To find the probability that a person actually has the disease given that they tested positive, we can use Bayes’ theorem. Let’s define the following probabilities:
P(D) = Probability of having the disease = 0.01 (1% of individuals)
P(Pos|D) = Probability of testing positive given that a person has the disease = 0.95 (95% accuracy)
P(Pos|¬D) = Probability of testing positive given that a person does not have the disease = 0.02 (2% false positive rate)
We want to calculate P(D|Pos), which is the probability of having the disease given that the person tested positive. According to Bayes’ theorem:
P(D|Pos) = (P(Pos|D) * P(D)) / P(Pos)
To calculate P(Pos), the probability of testing positive, we need to consider both scenarios: the person having the disease and testing positive, and the person not having the disease but testing positive.

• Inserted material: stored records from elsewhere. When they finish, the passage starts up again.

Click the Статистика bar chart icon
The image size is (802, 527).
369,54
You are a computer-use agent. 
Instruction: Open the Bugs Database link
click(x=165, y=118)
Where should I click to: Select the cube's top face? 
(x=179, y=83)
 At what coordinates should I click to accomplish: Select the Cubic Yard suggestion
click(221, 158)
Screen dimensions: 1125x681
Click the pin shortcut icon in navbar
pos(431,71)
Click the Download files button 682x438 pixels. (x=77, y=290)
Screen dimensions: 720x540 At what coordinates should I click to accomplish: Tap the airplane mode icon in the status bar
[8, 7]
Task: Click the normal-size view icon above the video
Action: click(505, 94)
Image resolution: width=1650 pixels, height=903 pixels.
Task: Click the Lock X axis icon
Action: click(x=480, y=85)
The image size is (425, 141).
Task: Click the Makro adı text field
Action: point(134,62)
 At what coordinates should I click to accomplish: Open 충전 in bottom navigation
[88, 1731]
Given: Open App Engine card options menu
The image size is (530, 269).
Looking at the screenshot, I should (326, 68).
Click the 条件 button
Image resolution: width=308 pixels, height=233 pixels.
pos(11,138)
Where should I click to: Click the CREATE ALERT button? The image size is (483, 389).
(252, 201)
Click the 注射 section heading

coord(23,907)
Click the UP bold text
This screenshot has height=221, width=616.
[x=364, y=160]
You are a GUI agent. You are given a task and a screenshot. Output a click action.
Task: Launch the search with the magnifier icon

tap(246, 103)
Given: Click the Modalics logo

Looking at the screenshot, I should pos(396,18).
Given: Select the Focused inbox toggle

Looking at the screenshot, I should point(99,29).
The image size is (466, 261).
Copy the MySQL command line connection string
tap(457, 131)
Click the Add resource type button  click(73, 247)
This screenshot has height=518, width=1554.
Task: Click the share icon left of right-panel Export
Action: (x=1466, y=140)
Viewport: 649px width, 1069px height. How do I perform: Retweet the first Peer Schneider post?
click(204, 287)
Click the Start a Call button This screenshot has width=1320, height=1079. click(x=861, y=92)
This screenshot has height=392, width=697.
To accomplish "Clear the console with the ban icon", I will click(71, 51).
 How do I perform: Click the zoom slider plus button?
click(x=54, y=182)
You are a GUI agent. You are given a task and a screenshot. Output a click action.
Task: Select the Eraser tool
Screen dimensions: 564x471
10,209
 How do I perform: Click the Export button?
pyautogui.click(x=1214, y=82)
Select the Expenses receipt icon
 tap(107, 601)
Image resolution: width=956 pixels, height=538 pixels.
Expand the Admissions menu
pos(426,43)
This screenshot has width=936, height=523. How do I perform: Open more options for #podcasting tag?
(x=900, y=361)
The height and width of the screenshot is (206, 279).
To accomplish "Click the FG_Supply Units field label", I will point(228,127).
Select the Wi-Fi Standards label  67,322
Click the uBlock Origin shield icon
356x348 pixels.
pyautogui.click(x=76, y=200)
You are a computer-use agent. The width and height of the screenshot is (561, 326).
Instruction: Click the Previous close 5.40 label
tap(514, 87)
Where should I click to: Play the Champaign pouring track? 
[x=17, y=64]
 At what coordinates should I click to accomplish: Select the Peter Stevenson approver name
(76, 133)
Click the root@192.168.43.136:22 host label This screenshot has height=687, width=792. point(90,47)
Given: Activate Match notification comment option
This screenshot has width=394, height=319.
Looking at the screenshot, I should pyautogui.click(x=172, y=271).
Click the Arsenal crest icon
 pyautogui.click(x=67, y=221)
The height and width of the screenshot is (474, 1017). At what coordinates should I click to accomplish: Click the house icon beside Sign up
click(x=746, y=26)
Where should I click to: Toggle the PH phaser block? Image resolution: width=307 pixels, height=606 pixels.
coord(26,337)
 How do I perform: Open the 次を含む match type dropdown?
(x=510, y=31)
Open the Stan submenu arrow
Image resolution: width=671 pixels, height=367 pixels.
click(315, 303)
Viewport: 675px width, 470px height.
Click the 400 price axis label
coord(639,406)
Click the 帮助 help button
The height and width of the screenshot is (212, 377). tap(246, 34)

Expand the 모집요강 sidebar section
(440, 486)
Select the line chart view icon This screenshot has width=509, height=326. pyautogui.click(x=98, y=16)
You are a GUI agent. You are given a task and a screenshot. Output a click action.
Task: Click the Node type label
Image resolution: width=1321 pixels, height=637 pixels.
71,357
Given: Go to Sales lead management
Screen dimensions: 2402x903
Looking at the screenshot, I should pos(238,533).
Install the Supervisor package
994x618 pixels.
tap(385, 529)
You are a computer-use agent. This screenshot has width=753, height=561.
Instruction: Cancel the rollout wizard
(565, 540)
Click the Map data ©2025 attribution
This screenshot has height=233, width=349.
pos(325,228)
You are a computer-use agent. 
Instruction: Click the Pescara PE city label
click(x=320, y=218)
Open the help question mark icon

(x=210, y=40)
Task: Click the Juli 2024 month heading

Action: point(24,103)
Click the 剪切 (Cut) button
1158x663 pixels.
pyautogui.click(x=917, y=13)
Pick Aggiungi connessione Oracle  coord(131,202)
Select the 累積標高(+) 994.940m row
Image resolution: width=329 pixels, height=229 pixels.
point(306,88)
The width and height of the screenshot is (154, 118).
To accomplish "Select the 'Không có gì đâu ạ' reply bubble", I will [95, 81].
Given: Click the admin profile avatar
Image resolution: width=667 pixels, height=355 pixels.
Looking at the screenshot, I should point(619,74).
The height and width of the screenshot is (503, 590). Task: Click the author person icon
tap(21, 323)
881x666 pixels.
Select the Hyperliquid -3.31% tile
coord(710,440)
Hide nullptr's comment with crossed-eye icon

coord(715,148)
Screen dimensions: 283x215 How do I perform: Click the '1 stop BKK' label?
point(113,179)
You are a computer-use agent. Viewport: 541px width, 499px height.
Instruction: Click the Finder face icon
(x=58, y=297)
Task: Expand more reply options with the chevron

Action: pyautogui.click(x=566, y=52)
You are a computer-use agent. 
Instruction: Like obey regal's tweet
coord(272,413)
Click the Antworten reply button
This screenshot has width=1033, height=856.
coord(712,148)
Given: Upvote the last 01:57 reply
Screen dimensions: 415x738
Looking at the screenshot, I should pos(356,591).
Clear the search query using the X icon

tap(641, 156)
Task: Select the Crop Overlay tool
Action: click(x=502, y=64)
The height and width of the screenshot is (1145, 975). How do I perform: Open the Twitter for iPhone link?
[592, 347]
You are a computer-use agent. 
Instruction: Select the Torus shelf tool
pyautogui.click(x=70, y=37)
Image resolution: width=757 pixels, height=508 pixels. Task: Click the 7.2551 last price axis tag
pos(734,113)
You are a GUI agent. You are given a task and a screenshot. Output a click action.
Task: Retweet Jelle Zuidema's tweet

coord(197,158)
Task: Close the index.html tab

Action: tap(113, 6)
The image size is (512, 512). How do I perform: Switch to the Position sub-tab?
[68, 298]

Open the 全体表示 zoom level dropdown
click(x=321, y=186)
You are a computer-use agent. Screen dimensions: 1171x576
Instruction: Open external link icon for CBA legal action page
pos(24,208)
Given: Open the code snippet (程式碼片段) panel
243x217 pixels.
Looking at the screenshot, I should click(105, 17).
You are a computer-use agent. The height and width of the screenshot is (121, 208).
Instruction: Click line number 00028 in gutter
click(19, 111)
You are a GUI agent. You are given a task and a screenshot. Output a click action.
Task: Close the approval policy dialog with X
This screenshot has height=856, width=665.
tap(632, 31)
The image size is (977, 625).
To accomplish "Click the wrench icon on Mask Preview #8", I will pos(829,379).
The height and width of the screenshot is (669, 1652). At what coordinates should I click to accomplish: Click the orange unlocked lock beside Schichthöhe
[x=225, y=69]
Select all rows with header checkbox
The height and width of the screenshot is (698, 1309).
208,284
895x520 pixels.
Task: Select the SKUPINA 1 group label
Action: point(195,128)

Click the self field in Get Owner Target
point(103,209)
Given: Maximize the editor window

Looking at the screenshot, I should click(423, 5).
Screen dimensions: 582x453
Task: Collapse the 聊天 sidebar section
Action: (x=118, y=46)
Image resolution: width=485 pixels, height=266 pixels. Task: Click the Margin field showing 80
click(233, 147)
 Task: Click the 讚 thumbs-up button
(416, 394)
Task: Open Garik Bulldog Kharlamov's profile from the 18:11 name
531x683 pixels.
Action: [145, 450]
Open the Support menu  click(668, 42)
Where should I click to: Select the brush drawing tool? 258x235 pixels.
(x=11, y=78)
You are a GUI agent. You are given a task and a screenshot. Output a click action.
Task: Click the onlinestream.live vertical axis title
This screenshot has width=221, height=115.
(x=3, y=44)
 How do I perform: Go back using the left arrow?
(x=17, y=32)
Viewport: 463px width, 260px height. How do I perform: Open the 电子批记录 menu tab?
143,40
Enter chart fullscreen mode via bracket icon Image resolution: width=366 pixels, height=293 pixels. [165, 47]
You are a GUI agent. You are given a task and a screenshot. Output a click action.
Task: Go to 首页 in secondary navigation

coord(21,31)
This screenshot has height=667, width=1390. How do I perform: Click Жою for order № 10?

P(Pos) = P(Pos|D) * P(D) + P(Pos|¬D) * P(¬D)
P(¬D) = Probability of not having the disease = 1 – P(D) = 0.99 (99% of individuals)
Now we can substitute these values into the equation:
P(D|Pos) = (P(Pos|D) * P(D)) / (P(Pos|D) * P(D) + P(Pos|¬D) * P(¬D))
P(D|Pos) = (0.95 * 0.01) / (0.95 * 0.01 + 0.02 * 0.99)
Simplifying the equation:
P(D|Pos) = 0.0095 / (0.0095 + 0.0198)
P(D|Pos) ≈ 0.324
Therefore, the probability that a person actually has the disease given that they tested positive is approximately 0.324 or 32.4%.